Stored data
══════════

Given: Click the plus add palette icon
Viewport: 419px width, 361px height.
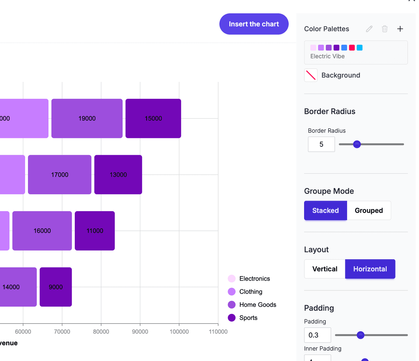Looking at the screenshot, I should click(400, 29).
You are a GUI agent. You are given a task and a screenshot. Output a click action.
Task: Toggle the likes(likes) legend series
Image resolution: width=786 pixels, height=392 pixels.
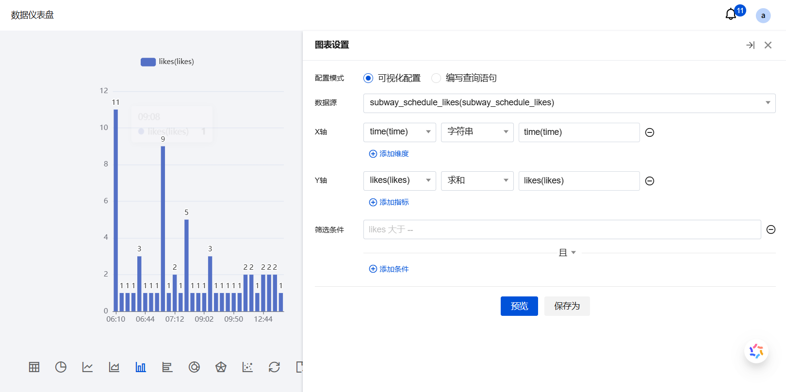click(167, 62)
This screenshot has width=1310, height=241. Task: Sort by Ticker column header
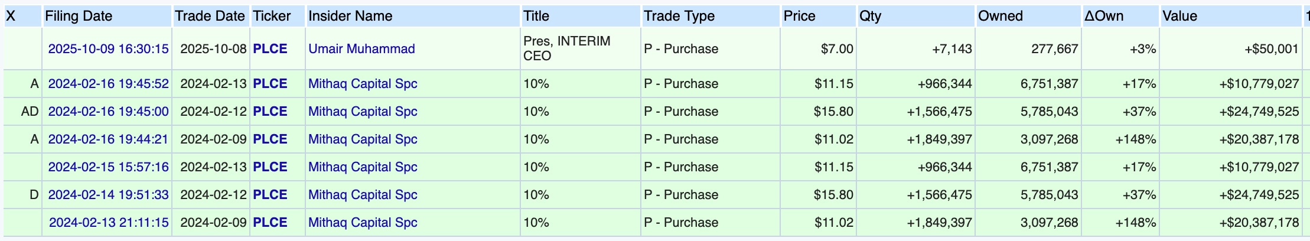point(272,16)
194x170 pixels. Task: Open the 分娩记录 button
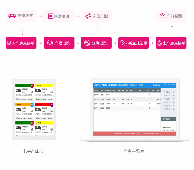click(x=96, y=43)
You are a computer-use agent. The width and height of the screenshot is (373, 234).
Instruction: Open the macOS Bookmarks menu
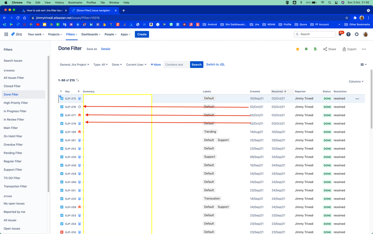[75, 2]
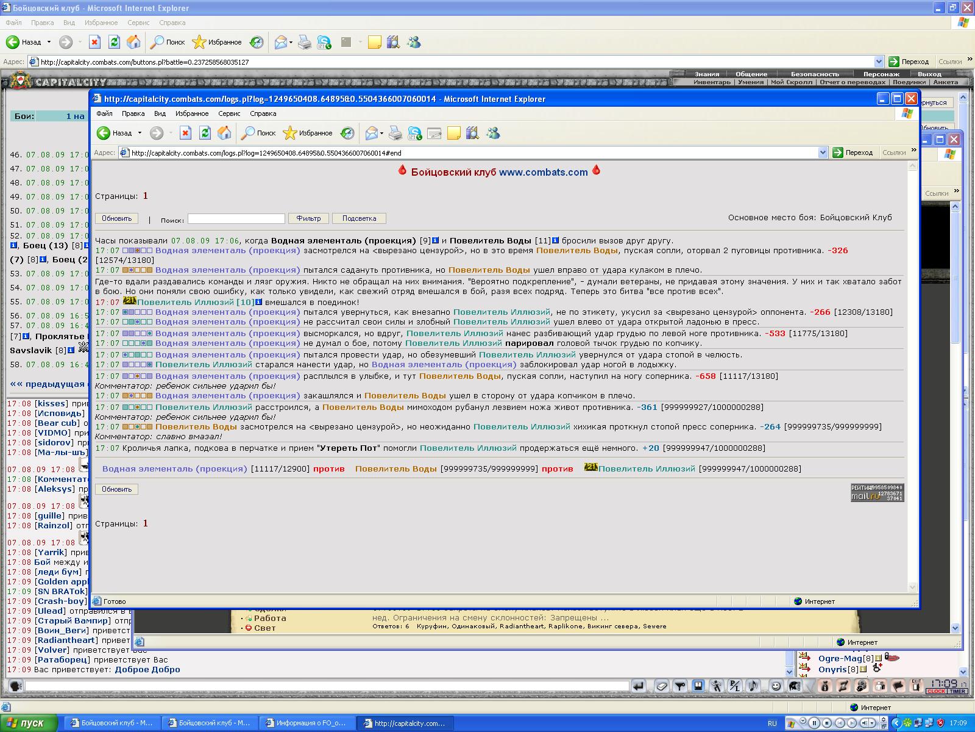975x732 pixels.
Task: Open the Назад back-history dropdown arrow
Action: click(140, 133)
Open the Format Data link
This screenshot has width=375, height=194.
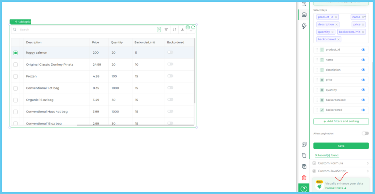click(335, 188)
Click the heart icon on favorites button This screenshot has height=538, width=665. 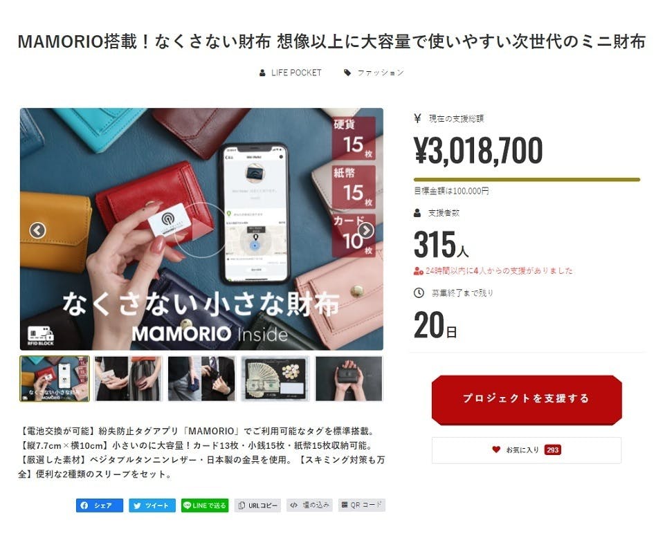click(496, 449)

══════════

* [TO DO]
Scan the entries above and work out how many lines include the word "agent"; the reply is that number alone.

* [ANSWER BOX]
2